• _REQUIREMENT A_: Output the records between the lines holding "You are a GUI" and "point(348,169)", inclusive, as a two-column CSV with the columns request and answer. Give one row per record, put each field in quotes with its line breaks replaced by spaces, and leave the pictures out.

• _DOCUMENT EXTRACT_:
Jeyne Westerling: "Her Mother's Daughter" (Spoilers Extended)

>"Jeyne Westerling is her mother's daughter," said Lord Tywin, "and Robb Stark is his father's son." -ASOS, Tyrion III

Background

The Red Wedding was planned by Tywin Lannister (along with certain Freys, Roose Bolton, Sybell Spicer) but the plan was only able to be put in motion because of Robb's action at the Crag (wedding Jeyne) as the northerners plundered the Westerlands. This wedding happened because Robb Stark is Ned's son (in behavior), Tywin alludes that it was also able to happen because Jeyne Westerling is her "mother's daughter". In this post I thought it would be interesting to explore what exactly he meant by that.

If interested: Obvious in Retrospect: Example - The Red Wedding

His Father's Son

We see Ned choose the honorable choice over and over, except when he has to put someone else's honor above his own (such as Lyanna or Sansa). Robb emulates Ned when he made this decision:

>“He is a boy of sixteen,” said Lord Tywin. “At that age, sense weighs for little, against lust and love and honor.”
“He forswore himself, shamed an ally, betrayed a solemn promise. Where is the honor in that?”
Ser Kevan answered. “He chose the girl’s honor over his own. Once he had deflowered her, he had no other course.

• _RECORDS TO PROCESS_:

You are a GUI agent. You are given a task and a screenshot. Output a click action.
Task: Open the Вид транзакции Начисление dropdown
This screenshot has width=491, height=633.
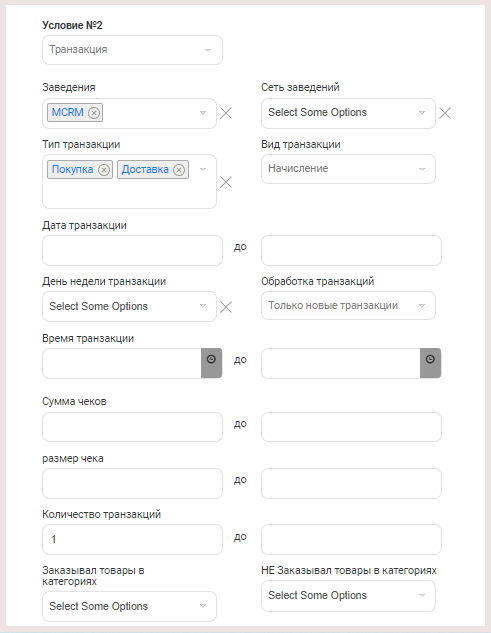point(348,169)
...
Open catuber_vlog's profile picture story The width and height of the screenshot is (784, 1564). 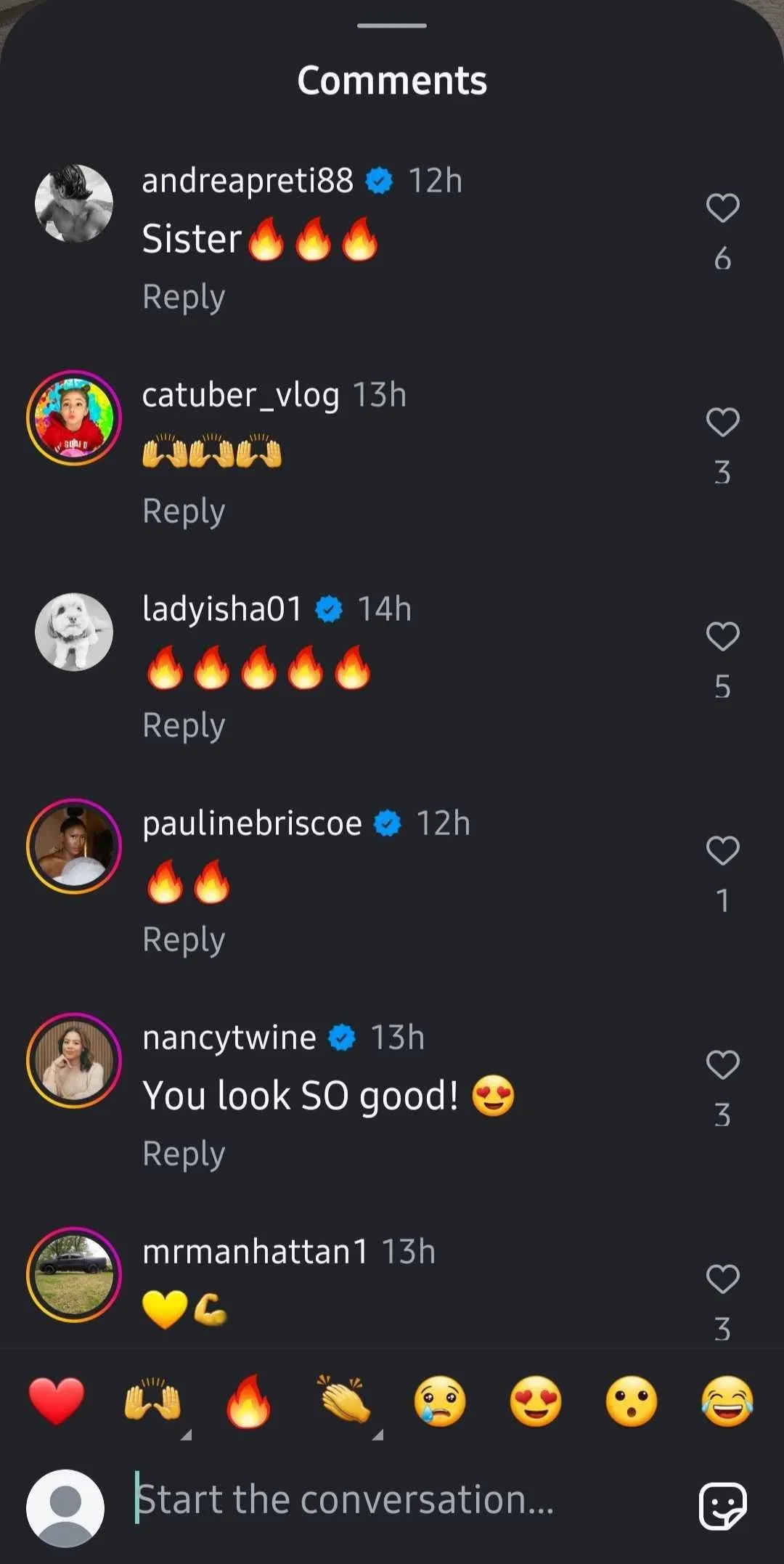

• _REQUIREMENT B_: According to the Jeyne Westerling post, who planned the Red Wedding along with Tywin Lannister?

• _RIGHT ANSWER A_:
request,answer
"You are a GUI agent. You are given a task and a screenshot. Output a click action. Task: Open the Вид транзакции Начисление dropdown This screenshot has width=491, height=633.","point(348,169)"

• _RIGHT ANSWER B_: Certain Freys, Roose Bolton, and Sybell Spicer.